Local AI

Google Releases Gemma 4 12B Encoder-Free Multimodal Model

Open-weights model handles text, image, audio and video, runs on 16GB of VRAM.

Andrés Martínez
Andrés MartínezAI Content Writer
June 4, 20262 min read
Share:
Abstract visualization of a unified neural network processing text, image and audio inputs through a single pathway

Google DeepMind dropped Gemma 4 12B on Tuesday, a dense multimodal model that ditches the separate vision and audio encoders most models lean on. Vision and audio feed straight into the LLM backbone. The whole thing is meant to run locally on a laptop with 16GB of VRAM, and it ships under Apache 2.0.

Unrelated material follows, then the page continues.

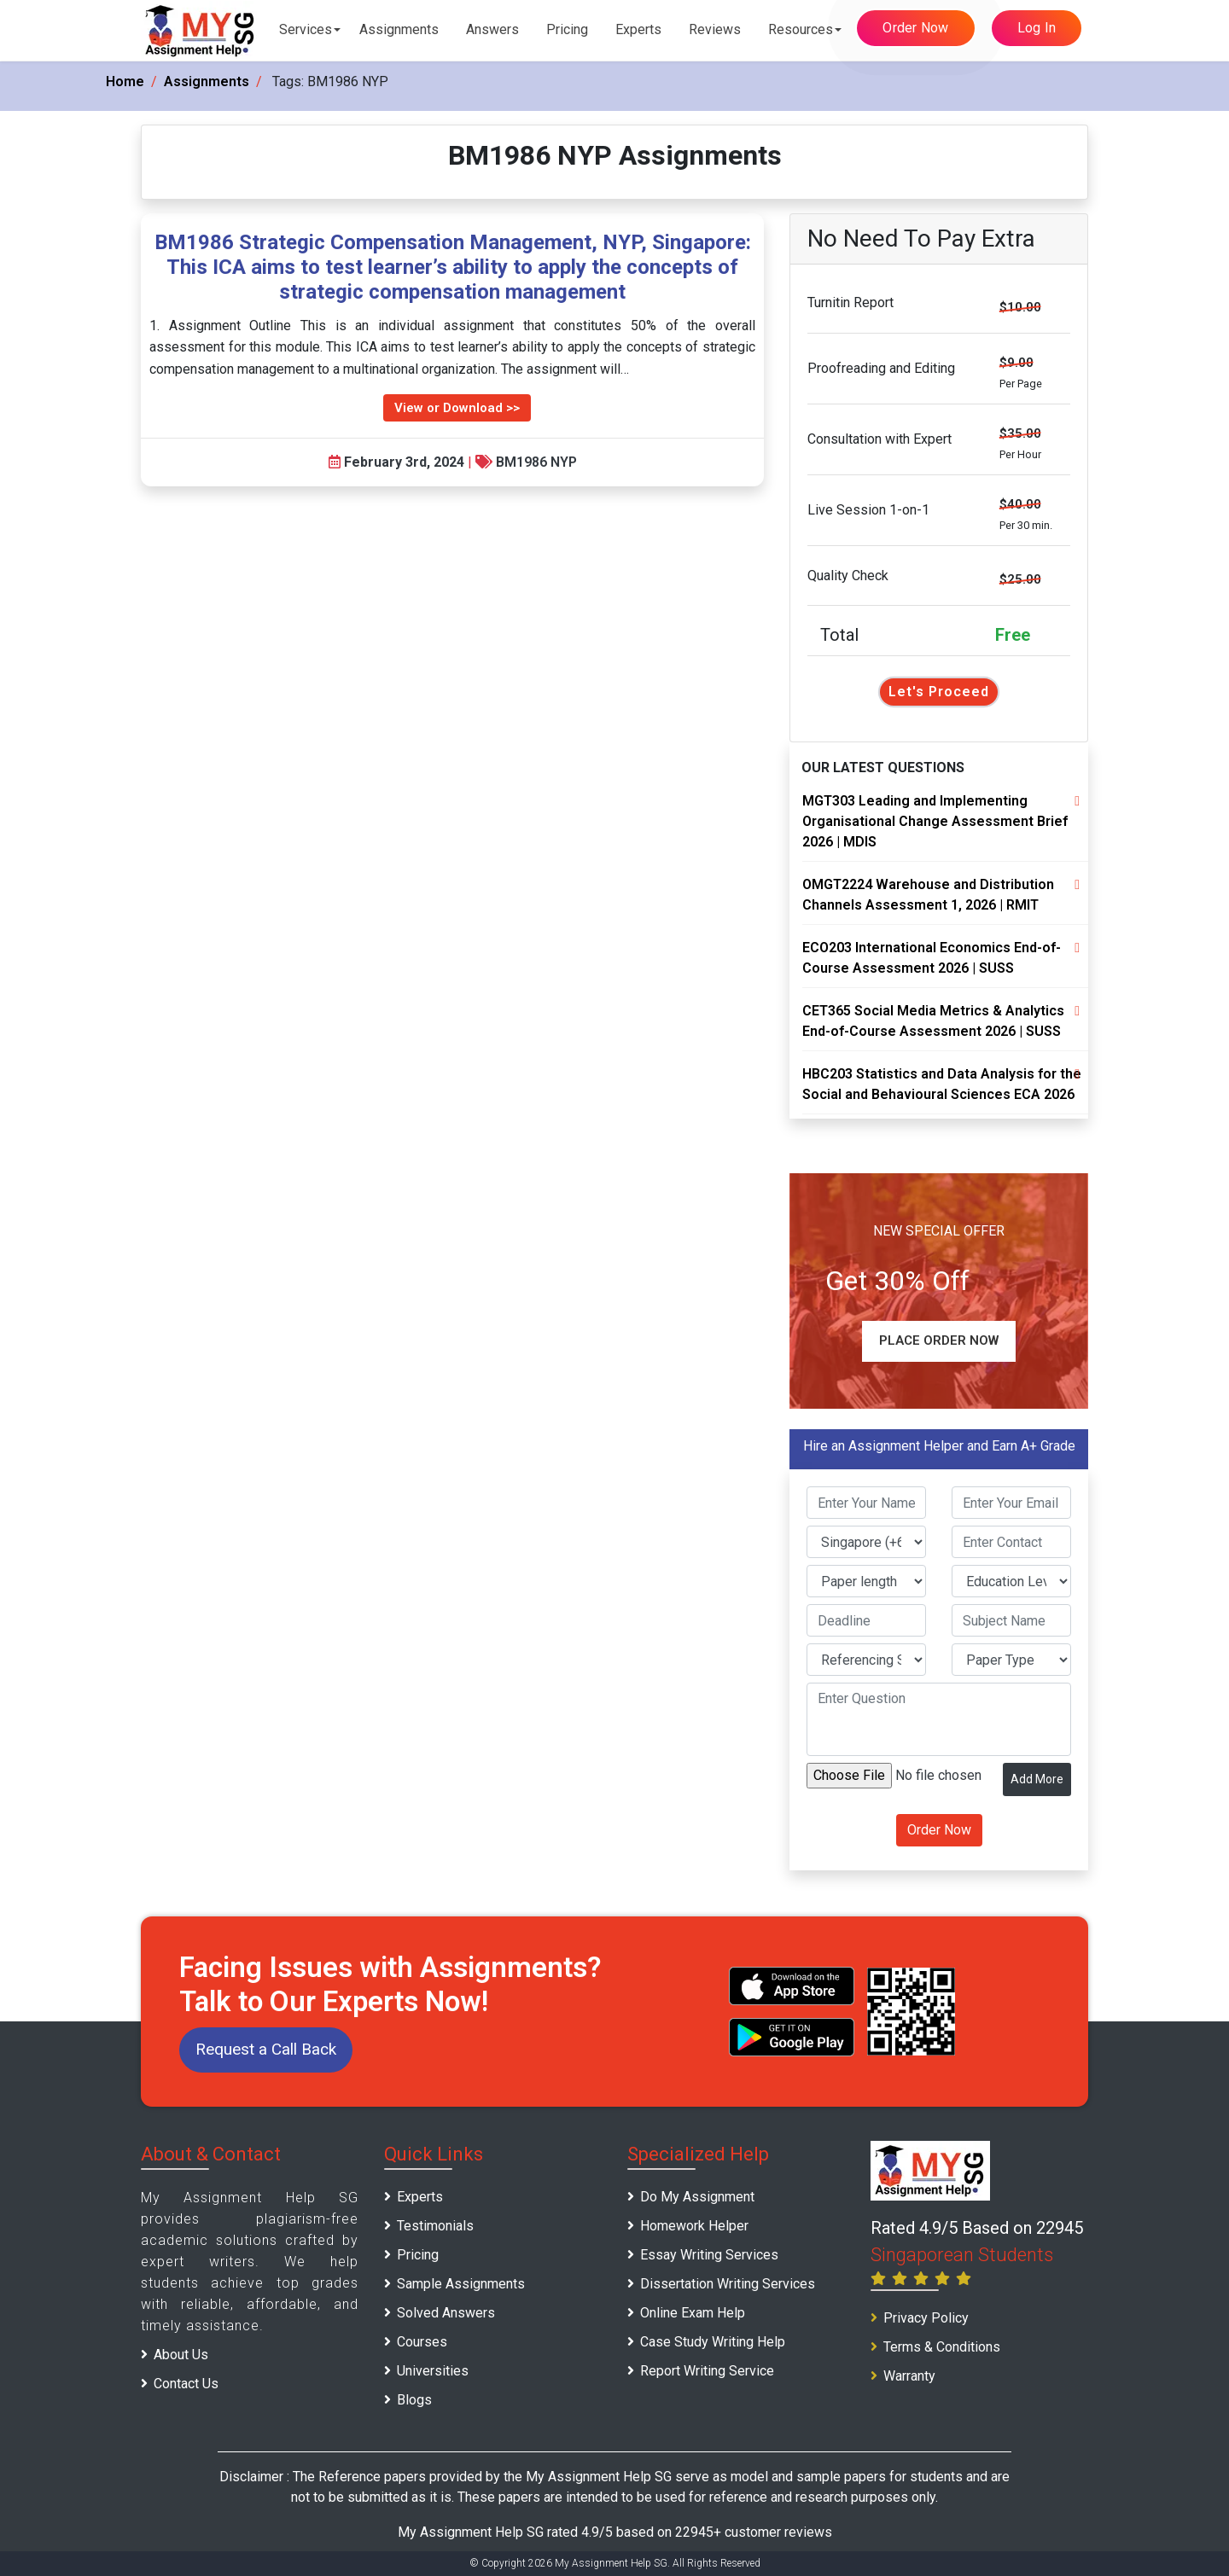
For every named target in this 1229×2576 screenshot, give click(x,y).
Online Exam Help (692, 2313)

The interesting part is the architecture. Google says it swapped the vision encoder for a lightweight embedding module built around a single matrix multiplication plus positional embeddings and normalizations, and for audio it removed the encoder entirely and projected the raw signal into the same space as text tokens. Less compute, fewer parameters, lower latency. That tracks with what the launch post describes.

It is also the first mid-sized Gemma to take native audio, slotting between the edge-friendly E4B and the 26B MoE. Google claims performance "nearing" that 26B model at under half the memory footprint, though full benchmarks weren't published at launch and the comparison is self-reported.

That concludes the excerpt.